Influence of Water Sorption on Ionic Conductivity in Polyether Electrolytes at Low Hydration

Abstract

Ion-containing polymers are subject to a wide range of hydration conditions across electrochemical and water treatment applications. Significant work on dry polymer electrolytes for batteries and highly swollen membranes for water purification has informed our understanding of ion transport under extreme conditions. However, knowledge of intermediate conditions (i.e., low hydration) is essential to emerging applications (e.g., electrolyzers, fuel cells, and lithium extraction). Ion transport under low levels of hydration is distinct from the extreme conditions typically investigated, and the relevant physics cannot be extrapolated from existing knowledge, stifling materials design. In this study, we conducted ion transport measurements in LiTFSI-doped polyethers that were systematically hydrated from dry conditions.
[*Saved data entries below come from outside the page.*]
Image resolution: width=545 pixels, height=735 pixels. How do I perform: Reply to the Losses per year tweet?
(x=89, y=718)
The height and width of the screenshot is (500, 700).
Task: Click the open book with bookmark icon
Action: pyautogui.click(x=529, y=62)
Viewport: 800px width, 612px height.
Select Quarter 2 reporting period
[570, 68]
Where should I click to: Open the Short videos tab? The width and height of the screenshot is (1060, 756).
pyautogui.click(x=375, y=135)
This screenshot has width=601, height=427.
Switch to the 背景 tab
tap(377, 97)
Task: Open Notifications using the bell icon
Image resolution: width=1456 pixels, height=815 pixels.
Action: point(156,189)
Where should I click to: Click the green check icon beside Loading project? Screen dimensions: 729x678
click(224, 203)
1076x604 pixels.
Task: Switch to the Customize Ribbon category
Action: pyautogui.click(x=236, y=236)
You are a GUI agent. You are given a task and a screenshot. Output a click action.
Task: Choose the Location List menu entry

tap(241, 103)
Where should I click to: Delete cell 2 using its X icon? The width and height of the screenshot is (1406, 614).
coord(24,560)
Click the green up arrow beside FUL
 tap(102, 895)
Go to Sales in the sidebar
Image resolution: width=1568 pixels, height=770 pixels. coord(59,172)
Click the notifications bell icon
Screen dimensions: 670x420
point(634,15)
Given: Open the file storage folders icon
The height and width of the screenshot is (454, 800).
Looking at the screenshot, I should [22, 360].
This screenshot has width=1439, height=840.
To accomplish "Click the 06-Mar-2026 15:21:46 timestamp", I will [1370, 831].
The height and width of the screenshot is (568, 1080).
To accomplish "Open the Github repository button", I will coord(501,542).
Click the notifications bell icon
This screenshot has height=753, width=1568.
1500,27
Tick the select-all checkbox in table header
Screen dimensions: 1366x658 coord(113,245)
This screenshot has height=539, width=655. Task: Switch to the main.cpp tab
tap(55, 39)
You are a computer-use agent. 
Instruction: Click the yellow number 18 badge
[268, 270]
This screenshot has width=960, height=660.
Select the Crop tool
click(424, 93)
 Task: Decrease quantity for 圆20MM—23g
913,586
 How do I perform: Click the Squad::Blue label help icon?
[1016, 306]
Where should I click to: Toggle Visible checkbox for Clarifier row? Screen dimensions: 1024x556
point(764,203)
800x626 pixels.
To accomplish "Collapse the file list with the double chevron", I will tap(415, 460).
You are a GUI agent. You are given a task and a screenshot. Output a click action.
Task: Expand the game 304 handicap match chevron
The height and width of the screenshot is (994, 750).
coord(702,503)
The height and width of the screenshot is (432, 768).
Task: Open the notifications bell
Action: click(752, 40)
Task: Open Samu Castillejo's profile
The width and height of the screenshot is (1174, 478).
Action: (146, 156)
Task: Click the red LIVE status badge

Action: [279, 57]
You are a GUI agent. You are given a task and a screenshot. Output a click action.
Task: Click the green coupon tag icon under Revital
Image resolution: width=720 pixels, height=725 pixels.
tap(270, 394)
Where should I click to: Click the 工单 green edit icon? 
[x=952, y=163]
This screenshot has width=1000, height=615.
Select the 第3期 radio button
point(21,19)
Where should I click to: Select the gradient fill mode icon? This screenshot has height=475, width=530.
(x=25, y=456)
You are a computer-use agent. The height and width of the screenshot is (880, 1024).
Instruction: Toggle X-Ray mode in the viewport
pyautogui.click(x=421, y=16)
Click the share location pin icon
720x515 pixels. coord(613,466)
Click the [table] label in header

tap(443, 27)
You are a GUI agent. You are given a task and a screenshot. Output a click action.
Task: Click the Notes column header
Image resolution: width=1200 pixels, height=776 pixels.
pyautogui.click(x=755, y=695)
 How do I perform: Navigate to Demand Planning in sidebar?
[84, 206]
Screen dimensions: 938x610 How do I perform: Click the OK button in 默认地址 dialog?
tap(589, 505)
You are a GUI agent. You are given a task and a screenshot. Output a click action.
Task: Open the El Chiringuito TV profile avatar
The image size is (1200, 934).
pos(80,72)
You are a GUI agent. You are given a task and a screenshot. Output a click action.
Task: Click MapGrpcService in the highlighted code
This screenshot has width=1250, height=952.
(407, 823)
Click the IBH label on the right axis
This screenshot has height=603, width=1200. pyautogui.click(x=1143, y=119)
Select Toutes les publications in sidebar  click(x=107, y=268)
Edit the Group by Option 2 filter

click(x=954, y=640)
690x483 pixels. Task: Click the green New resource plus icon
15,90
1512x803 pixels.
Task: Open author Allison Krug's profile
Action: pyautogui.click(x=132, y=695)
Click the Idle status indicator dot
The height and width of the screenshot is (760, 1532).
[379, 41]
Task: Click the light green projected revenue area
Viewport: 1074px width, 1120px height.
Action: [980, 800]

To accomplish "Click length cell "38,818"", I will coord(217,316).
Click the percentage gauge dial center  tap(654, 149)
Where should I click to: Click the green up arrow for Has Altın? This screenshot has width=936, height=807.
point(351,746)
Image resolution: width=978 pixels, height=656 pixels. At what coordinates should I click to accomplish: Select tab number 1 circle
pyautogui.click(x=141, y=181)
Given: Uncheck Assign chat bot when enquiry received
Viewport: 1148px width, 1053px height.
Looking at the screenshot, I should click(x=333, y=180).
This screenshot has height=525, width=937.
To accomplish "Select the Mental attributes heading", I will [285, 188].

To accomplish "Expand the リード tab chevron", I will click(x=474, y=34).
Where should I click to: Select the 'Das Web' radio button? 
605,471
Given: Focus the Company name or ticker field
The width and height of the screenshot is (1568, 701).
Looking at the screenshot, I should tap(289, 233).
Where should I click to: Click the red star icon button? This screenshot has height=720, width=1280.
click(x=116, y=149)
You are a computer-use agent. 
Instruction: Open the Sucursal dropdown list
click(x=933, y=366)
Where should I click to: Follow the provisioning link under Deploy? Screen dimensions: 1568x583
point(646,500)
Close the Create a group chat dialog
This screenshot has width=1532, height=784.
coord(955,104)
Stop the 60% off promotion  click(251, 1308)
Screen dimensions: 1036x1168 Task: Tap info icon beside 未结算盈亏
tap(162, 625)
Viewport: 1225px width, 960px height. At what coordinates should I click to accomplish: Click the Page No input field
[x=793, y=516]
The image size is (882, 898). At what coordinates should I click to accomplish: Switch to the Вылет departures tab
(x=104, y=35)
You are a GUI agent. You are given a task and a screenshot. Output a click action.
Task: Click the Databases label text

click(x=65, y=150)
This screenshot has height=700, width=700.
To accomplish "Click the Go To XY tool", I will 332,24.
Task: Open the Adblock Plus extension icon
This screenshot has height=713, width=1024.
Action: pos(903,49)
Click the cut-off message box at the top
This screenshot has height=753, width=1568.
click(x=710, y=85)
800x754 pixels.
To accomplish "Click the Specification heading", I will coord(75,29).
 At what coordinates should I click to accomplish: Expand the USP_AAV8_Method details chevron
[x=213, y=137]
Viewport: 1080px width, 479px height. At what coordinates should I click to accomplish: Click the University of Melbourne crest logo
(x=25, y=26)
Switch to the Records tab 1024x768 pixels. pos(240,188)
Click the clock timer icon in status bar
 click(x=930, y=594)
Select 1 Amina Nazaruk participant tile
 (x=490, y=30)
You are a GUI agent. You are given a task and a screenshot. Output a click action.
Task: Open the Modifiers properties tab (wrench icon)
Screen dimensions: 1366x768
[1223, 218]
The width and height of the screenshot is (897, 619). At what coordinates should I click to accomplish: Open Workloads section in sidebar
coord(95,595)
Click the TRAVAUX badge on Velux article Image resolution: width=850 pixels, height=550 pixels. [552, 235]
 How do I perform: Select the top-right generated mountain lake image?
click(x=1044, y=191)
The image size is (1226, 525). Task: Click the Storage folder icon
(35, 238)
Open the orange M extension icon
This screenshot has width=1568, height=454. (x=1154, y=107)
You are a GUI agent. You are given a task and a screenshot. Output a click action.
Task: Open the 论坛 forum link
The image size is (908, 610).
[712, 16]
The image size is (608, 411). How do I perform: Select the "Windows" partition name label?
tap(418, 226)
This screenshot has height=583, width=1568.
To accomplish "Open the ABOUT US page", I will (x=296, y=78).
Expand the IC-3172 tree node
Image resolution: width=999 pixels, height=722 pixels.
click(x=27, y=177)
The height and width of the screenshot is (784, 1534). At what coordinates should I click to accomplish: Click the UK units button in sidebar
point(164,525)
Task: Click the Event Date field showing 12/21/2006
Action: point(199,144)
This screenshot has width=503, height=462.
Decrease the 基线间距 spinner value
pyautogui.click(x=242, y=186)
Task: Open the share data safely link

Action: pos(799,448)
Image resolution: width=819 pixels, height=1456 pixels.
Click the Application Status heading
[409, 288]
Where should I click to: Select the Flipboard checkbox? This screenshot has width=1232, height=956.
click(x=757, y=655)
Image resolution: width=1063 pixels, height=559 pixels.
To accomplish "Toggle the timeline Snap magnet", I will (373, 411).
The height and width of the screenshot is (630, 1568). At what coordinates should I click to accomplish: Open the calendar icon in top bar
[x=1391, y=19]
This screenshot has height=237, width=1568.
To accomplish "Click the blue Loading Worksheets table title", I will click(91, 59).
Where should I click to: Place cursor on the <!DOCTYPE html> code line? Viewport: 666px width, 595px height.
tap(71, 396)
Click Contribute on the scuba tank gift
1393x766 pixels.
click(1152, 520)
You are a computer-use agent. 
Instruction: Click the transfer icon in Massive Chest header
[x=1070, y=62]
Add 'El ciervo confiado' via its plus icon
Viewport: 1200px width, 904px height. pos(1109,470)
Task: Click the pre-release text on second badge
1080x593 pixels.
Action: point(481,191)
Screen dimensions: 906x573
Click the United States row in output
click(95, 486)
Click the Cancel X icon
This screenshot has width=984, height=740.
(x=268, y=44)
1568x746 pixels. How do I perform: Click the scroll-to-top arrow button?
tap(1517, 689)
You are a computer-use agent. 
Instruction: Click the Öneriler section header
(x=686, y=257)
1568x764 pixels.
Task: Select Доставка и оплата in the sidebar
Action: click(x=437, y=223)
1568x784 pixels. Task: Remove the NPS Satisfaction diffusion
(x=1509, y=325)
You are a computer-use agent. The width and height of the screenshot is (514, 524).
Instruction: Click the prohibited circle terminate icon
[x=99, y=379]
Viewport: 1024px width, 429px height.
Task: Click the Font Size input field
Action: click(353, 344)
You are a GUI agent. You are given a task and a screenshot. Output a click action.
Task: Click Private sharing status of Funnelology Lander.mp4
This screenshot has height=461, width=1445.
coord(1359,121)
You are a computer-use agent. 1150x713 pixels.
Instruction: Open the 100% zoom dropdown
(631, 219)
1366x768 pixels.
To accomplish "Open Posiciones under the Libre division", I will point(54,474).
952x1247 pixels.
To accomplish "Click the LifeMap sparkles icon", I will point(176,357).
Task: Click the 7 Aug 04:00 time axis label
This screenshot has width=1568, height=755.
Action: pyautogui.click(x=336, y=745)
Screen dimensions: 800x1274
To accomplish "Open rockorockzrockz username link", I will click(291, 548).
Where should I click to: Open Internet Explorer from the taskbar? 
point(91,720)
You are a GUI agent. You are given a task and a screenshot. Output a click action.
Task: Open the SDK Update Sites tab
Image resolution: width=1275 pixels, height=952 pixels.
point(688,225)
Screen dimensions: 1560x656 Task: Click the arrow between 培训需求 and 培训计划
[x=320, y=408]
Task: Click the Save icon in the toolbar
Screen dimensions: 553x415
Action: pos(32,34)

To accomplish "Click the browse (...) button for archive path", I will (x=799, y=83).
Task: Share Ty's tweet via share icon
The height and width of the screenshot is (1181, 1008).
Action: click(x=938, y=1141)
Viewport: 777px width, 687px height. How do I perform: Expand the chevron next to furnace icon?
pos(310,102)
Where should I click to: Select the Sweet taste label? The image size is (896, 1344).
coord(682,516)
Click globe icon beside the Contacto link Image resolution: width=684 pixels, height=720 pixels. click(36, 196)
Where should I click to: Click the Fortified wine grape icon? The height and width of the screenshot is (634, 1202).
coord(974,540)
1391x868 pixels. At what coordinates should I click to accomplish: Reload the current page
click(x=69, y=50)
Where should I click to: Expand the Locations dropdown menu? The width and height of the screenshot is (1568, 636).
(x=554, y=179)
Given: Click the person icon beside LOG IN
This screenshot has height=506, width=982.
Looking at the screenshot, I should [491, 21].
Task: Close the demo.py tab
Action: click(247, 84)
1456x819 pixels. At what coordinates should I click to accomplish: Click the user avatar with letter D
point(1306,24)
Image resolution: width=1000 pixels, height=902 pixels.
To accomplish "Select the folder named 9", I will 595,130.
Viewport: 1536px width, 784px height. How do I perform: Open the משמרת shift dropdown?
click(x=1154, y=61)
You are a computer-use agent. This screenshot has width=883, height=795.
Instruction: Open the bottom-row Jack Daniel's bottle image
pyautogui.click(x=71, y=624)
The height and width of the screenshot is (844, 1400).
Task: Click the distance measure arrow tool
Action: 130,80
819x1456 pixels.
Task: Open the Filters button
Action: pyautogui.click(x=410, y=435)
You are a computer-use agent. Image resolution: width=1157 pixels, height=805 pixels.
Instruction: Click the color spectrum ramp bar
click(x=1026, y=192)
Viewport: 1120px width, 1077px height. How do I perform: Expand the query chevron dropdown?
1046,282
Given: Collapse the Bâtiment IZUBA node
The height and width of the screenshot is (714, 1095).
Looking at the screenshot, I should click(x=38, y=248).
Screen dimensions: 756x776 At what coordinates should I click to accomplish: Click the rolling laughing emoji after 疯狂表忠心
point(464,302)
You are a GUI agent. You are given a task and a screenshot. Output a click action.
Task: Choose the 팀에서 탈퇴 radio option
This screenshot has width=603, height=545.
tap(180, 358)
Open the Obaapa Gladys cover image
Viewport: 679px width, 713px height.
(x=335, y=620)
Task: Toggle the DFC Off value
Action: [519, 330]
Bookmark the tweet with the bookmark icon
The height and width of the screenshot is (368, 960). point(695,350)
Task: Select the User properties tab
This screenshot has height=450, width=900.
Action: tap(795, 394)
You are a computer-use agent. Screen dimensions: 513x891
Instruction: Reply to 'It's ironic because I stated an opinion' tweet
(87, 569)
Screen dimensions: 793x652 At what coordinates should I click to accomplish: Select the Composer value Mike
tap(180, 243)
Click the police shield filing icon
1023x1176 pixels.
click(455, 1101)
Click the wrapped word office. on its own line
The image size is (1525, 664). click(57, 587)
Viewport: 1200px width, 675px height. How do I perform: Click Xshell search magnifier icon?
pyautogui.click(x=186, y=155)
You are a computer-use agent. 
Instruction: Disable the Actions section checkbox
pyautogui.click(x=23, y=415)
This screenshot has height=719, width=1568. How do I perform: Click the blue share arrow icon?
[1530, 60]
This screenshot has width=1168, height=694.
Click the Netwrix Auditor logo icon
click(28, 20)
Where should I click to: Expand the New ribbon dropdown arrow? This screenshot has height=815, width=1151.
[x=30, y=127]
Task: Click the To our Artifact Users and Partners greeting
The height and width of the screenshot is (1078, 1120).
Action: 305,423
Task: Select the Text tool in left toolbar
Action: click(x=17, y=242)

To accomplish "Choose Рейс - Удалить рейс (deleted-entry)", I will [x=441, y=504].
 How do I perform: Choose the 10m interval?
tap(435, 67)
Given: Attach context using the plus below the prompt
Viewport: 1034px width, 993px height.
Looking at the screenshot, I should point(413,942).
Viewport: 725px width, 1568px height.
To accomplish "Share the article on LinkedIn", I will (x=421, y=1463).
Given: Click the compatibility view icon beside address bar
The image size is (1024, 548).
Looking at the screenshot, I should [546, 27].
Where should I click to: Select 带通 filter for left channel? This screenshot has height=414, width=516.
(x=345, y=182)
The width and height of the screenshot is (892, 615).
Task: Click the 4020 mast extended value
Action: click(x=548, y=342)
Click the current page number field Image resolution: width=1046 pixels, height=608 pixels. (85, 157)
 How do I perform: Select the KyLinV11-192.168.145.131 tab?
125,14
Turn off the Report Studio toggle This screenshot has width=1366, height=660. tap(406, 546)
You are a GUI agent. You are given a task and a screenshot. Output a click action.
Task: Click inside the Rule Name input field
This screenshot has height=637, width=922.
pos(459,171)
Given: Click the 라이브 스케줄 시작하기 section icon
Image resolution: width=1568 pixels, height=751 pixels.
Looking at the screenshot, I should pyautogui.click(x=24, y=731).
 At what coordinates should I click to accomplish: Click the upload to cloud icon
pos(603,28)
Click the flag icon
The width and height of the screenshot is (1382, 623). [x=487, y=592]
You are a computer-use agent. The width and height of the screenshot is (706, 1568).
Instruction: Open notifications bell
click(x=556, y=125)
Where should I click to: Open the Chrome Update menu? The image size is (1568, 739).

A semiautomated apparatus that performs parallel measurements of water uptake and ionic conductivity in thin-film polymers under controlled humidity was developed. For the materials and swelling range considered in this study (i.e., <0.07 g water/g dry polymer electrolyte), ionic conductivity depends nonlinearly on water uptake, with the initial sorbed water weakly affecting conductivity. With additional increases in swelling, more significant increases in conductivity were observed. Remarkably, changes in conductivity induced by water sorption were correlated with the number of water molecules per lithium ion, with the normalized molar conductivity of different samples effectively collapsing onto one another until this unit of hydration exceeded the solvation number of lithium ions under aqueous conditions. These results provide important knowledge regarding the effects of trace water contamination on conductivity measurements in polymer electrolytes and demonstrate that the lithium-ion solvation number marks a key transition point regarding the influence of water on ion transport in ion-containing polymers.